What goes for the World Health Organization goes for the World Trade Organization and many other bodies of international cooperation. Trump has made a half-hearted attempt to improve Chinese behavior on intellectual-property theft and other forms of corporate spying, with a trade war. The results are inconclusive. In truth, the scale of the problem requires a solution that is even larger and more comprehensive than the Trans-Pacific Partnership, which was — despite some flaws — a genuine attempt to strengthen Asian trading partners that played by the rules.

The China problem in international organizations goes beyond internationalist institutions in which the Chinese state is a member; it goes to Chinese-backed enterprises that act as arms of the Chinese state. Using the vast resources of the state, telecom company Huawei has been able to clear the field of other competitors and muscle up against Ericsson for dominance of the European mobile-phone market. Polish and German authorities have had to raid Huawei offices for the spying the company does. But the lack of options in a market in which they compete has meant that even after incidents such as this, Prime Minister Boris Johnson agreed to have Huawei build part of the United Kingdom’s 5G infrastructure. If trust is burned up in this crisis, major European powers need to think about fostering their own “national champion” corporations to retain control over the infrastructure that is part of their national security.

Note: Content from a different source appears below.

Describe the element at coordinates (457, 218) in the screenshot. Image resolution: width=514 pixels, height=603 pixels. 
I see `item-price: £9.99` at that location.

There is even a moral corruption that spreads from China to American companies and consumers. As part of its attempt at cultural genocide of Muslims around Kashgar in the west of China, a program was introduced to spread Muslim workers around China on rotation. These half-imprisoned victims of persecution have been placed at major contractors that build products for Apple. Tim Cook, Apple’s CEO, has made his position against religious-liberty laws in the United States clear in the past. He should be asked repeatedly whether Apple has investigated whether Uighur Muslims have been transferred from involuntary detention to involuntary labor on the products he sells.

Incorporating China into the global order was supposed to bring about an internal reform of the Chinese Communist Party and the liberalization of the Chinese state and society. Instead, China has used its access to international institutions to whitewash its behavior, spread propaganda about the competence of its state, corrupt business, and make something as simple as cellphone towers a national-security threat. The Chinese Communist Party has infected global institutions and markets with its amorality and lawlessness. The cure will be tough and costly, but the disease is worse.